СООБЩЕНИЕ ГРАФА НУГАРОЛА И БАРОНА ГЕРБЕРШТЕЙНА ЭРЦГЕРЦОГУ ФЕРДИНАНДУ О ИХ ДЕЙСТВИЯХ ПРИ РУССКОМ ДВОРЕ
Светлейший и могущественный государь и господин, господин всемилостивейший!
Что по поручению Вашей светлости (Serenitas) мы обсуждали со Светлейшим королем Польши, прежде чем 13 февраля покинули [280]Краков, мы (уже) сообщали Вашей светлости. 26 же апреля мы прибыли сюда, где 1 мая были приглашены на аудиенцию Светлейшим великим князем московским (Serenissimus magnus Moschorum dux).
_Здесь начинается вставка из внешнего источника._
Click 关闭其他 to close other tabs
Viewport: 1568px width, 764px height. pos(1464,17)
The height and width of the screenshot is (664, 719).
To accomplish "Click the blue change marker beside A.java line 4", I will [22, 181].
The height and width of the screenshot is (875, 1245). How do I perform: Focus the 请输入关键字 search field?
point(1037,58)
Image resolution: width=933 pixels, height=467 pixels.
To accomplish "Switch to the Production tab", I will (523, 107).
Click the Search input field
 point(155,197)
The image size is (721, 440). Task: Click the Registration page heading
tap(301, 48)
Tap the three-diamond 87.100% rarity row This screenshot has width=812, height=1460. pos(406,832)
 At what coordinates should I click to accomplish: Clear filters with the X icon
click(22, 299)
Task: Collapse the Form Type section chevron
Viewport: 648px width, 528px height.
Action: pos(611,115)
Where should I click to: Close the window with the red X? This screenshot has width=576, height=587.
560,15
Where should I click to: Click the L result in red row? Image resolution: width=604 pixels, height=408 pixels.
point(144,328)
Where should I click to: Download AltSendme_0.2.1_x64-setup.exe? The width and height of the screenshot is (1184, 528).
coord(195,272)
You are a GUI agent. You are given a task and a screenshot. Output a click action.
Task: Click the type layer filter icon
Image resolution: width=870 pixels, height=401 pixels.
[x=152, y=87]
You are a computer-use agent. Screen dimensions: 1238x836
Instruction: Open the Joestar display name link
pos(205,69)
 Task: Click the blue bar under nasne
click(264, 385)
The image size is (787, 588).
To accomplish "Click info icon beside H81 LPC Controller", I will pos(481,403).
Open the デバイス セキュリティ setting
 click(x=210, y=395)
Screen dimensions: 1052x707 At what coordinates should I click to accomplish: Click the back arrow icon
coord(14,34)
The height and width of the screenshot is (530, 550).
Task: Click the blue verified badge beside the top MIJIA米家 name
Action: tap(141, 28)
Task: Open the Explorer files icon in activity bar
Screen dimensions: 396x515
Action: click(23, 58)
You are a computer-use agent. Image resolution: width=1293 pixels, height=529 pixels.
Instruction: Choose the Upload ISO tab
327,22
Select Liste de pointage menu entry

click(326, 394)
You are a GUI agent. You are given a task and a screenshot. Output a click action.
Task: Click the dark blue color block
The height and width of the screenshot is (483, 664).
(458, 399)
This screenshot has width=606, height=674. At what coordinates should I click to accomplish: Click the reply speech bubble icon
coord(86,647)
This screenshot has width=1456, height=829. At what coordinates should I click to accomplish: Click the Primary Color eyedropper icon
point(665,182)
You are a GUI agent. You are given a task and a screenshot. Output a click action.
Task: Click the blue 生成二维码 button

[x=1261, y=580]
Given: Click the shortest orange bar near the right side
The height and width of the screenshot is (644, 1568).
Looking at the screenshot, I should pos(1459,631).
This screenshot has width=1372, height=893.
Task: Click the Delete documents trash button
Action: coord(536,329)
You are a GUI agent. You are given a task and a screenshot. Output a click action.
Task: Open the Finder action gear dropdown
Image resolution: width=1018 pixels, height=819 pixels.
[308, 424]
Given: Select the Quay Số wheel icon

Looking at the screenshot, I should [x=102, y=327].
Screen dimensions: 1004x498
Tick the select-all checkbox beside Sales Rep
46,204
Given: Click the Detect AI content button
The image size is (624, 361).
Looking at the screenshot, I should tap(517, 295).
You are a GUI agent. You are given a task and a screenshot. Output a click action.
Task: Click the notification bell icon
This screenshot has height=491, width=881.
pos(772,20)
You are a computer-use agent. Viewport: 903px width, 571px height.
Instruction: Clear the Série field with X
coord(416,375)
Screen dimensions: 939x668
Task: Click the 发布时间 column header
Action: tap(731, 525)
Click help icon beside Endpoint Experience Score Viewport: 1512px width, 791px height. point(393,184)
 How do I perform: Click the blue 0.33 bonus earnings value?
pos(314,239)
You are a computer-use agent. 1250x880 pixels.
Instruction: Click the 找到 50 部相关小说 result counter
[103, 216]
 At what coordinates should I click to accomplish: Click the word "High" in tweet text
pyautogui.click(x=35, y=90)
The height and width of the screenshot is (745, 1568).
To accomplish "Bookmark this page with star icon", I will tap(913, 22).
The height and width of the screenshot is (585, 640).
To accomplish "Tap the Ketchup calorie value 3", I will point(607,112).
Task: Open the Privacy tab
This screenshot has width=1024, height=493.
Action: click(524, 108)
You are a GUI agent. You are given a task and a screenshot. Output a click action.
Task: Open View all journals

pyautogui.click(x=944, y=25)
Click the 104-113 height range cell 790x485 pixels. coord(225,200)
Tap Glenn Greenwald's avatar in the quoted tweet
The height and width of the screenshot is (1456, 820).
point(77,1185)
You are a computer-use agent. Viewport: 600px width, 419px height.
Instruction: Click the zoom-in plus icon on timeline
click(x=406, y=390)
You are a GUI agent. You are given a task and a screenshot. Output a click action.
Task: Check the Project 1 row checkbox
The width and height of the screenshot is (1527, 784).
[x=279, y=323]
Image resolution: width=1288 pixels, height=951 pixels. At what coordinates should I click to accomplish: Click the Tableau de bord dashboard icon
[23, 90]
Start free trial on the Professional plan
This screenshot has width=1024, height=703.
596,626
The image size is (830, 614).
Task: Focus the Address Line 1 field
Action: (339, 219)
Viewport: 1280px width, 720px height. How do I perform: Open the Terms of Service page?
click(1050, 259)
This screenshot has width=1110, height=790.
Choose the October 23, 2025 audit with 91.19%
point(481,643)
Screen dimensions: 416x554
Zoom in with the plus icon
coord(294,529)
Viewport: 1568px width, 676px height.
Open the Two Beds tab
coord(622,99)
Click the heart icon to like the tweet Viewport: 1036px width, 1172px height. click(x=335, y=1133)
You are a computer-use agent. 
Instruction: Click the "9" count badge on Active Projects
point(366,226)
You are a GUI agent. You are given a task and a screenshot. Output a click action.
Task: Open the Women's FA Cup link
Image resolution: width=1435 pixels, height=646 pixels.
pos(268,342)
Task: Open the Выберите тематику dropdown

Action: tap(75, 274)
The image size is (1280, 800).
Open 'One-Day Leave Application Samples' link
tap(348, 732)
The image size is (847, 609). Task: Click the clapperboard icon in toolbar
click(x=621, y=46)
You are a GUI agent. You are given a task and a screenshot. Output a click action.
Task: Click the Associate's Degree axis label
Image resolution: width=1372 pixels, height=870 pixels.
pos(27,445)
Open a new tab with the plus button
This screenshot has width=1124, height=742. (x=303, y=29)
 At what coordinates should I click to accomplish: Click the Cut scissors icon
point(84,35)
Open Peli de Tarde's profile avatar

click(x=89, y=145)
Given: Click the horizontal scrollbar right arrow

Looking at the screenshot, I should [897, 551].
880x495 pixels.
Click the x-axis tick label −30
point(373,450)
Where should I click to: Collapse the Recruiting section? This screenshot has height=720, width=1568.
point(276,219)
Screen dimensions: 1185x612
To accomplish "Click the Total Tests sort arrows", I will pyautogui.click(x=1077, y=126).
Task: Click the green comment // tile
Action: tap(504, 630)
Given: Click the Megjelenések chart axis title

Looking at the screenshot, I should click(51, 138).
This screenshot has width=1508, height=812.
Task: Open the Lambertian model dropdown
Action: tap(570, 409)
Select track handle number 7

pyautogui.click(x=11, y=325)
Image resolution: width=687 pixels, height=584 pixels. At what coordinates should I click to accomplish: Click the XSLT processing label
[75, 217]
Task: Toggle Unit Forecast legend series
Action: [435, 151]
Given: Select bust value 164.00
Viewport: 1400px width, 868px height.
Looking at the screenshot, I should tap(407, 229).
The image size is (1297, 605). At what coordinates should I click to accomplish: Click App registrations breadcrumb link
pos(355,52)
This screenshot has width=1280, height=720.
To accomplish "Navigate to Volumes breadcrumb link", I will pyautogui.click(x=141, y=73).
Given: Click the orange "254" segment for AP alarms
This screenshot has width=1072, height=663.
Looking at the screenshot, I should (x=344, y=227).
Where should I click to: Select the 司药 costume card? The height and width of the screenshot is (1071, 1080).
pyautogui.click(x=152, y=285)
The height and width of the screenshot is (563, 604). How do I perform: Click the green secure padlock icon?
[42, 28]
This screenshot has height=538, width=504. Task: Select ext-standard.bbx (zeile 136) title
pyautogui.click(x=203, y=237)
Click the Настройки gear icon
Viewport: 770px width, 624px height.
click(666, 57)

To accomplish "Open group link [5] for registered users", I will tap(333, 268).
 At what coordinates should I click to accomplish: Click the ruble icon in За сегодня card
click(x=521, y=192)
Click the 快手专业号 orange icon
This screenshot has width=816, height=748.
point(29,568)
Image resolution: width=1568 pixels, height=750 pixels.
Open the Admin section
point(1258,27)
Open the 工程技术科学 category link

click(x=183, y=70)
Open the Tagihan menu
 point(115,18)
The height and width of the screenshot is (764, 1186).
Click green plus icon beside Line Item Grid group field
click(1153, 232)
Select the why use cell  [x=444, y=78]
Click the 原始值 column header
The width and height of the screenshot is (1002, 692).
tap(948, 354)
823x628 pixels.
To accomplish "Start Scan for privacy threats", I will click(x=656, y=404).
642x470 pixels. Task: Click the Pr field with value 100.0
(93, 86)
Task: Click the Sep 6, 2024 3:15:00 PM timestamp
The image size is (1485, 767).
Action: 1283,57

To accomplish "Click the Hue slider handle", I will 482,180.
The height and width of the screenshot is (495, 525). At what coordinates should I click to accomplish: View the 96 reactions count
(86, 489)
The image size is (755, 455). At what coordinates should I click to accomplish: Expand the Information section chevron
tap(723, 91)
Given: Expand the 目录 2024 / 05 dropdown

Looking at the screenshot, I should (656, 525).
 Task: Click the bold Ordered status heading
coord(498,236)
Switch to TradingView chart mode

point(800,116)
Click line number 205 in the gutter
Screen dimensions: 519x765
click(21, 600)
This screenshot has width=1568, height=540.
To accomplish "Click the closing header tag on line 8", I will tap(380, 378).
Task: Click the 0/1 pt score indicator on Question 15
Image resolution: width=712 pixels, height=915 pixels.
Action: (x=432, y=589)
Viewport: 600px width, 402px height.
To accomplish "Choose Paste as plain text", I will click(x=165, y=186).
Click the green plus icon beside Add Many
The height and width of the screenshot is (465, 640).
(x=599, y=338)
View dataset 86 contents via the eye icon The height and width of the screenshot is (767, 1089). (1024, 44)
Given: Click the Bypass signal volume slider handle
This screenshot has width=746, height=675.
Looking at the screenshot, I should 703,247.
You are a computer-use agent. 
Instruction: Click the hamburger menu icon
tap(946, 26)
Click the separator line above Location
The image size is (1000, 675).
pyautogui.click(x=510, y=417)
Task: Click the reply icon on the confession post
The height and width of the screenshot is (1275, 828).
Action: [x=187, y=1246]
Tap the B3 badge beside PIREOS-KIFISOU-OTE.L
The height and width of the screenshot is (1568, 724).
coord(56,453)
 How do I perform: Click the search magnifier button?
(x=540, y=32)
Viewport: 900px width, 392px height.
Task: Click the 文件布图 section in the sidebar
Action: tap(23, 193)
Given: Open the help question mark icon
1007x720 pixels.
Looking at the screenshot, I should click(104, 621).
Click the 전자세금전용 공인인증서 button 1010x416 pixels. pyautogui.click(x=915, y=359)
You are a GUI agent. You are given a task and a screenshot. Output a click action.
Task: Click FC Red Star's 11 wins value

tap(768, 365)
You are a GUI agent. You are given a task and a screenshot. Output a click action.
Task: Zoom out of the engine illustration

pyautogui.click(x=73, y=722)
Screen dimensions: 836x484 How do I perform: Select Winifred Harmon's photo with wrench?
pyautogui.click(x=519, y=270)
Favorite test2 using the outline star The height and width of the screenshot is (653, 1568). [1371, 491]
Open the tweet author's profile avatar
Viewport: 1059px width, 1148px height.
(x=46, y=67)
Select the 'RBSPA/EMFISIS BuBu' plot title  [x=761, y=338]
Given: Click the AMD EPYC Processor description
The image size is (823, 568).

Когда, (зачитав) приветствия Цесарского величества и Вашей светлости, мы должны были приступить к сути дела, он велел нам удалиться в другое место, послав с нами своих советников; то, что от имени Цесарского величества и Вашей светлости мы изложили ему. Вы, если изволите, найдете в прилагаемой копии. После того как они выслушали это, в тот день, когда это имело место, больше о делах не говорилось. 6 же (числа) того же месяца мы были приглашены снова, а равным образом и спустя два дня; обсуждались те дела, копию которых мы уже послали Вашей светлости. Поскольку же сошлись на том, что если король хочет переговоров о мире, то пусть пришлет своих послов сюда, мы отправляем теперь двойных от себя послов к названному королю с увещанием от имени Ваших величеств, дабы соизволил отправить их (послов) с совершенными полномочиями и (предложением) почетных условий, при которых он мог бы надеяться на тот или иной успех. Об этом Ваша светлость узнает из прилагаемой копии письма (к королю). По этому же поводу мы пишем и к великому канцлеру (magnus cancellarius) господину Христофору Шидловецкому (Schidlovitius), а также краковскому епископу и воеводе (waiwoda) виленскому, чтобы они своим влиянием и советом способствовали благоприятному исходу дела.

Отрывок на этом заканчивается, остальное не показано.